Oddly enough, at this dark time, spring suddenly announces itself, and we have some of the nicest weather that we have had for months!!! The clocks go forward and we have lighter evenings:

 

Sunrise:

 

 

 

 

Sunset:

 

 

 

 

All the flowers are out as well.

 

 

 

Wild flowers too. Like the Lesser Celendine – which offers a cure for piles apparently – and the pansies (these are spread by ants because the flower seed as a small amount of food on it for them, so they take them back to their nests).

 

 

         

                

 

 

 

We are allowed one hour’s walk as exercise each day. Luckily, I have the forest at my doorstep:

 

   

 

 

 

All this is clearly to go on for a long time. Life and reports will therefore take on a ‘micro’ character.  More books, more reading. More music. So, maybe more than one book of the month, and CD.

 

 

This month, I have been reading ‘Gurdjieff Reconsidered’.

 

 

 

Despite its title, it is really a ‘Gurdjieff revisited’. Not exactly a hagiography but certain something ‘in praise’ of Gurdfieff. Lots of anecdotes from his pupils working with him, especially in the USA and France. Many I knew but there were some I did not. The problem is, with this sort of book, that it can take on the character of an ‘apology’. Not really, here, but there is a tendency to ‘excuse’ what might be questionable. The problem is then that there is this way of copying and emulating what he offered rather than ‘recreating it’. What he left, after all, is a resource for application and extension. Not a doctrine to be held by the faithful.

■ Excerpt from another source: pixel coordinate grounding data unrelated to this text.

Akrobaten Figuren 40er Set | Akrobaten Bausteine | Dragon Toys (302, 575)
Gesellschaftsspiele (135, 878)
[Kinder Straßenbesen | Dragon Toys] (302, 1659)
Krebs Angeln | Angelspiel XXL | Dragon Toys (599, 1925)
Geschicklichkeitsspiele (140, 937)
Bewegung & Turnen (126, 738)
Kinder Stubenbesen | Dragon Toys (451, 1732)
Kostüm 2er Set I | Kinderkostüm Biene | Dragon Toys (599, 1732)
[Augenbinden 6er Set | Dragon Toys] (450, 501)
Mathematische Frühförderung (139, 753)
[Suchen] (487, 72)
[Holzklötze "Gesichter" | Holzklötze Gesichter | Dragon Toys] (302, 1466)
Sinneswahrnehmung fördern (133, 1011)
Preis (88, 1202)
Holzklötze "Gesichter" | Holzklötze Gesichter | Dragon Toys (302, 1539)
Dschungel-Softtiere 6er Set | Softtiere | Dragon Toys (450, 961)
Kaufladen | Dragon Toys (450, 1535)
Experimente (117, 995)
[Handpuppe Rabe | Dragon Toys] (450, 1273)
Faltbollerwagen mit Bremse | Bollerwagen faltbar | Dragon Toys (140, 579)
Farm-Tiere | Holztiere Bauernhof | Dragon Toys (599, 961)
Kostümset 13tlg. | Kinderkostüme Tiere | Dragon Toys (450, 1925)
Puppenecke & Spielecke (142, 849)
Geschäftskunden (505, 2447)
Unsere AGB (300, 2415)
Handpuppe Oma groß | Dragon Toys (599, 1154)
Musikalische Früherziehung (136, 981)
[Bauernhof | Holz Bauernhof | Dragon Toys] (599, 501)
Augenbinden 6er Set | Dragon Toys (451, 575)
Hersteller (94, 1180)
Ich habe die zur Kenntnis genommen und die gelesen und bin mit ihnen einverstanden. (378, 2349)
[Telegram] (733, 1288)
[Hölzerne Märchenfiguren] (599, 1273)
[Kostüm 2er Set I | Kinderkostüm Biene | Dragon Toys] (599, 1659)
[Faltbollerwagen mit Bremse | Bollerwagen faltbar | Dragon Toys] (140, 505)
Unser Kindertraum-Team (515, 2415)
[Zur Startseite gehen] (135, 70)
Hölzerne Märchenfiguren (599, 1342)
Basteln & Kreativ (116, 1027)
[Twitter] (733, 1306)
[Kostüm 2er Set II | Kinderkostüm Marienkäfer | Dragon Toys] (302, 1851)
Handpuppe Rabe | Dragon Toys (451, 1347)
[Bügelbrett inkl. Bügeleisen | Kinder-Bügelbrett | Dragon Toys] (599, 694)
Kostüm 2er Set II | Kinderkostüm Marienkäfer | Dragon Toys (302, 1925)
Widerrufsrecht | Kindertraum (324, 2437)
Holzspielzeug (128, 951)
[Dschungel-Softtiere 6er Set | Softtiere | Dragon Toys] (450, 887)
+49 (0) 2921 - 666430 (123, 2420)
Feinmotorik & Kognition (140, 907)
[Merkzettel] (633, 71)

The work comes from ‘Being’ – not personality. Easy to mix these up.

Really, for those wishing to know more about what Gurdjieff was about, I would recommend Ouspensky’s In Search of the Miraculous. Précised here:

 

http://www.michaelgrenfell.co.uk/esoteric/in-search-of-the-miraculous-p-d-ouspensky/

 

 

 

 

I have also been reading some more Barry Lopez: About this Life: Journeys on the Threshold of Memory.

 

 

He really is my favourite writer and, by this I do mean writer. He can take something like going to the shops to buy bread and turn it into a evocative poetry. His writing is really like porcelain – fine and delicate. Someone once asked him how he does it, what advice he would give to a world-be writer. He said, ‘First, find out what you truly believe’. This is work that needs to be read slowly – to savour every word and sentence. He mostly writes about travelling and work experiences. Oddly, however, in the course of these, something else emerges which is truly philosophical and pertains to life, human’s relationship to the world, and the permanence of death.

 

 

Speaking of which, I have been much exercised with French writer Albert Camus’ La Peste (The Plague). Part allegory for the Nazi occupation of France and part philosophical meditation on living under the shadow of death, it is a remarkable meditation of the way people behave in such circumstances.

 

 

 

 

For music, something light-hearted: the new CD by Tame Impala – The Slow Rush.

 

 

In a way, this is pure pop – bubble-gum. Yet, I love its young vitality, synth sounds and freshness. Recorded partly in Fremantle, Perth, Western Australia, it is soaked through with sunshine and that outdoor living vibe. The sort of thing you have on in the car as you go off to the beach ‘barby’ with your six-pack in hand. Ha!!!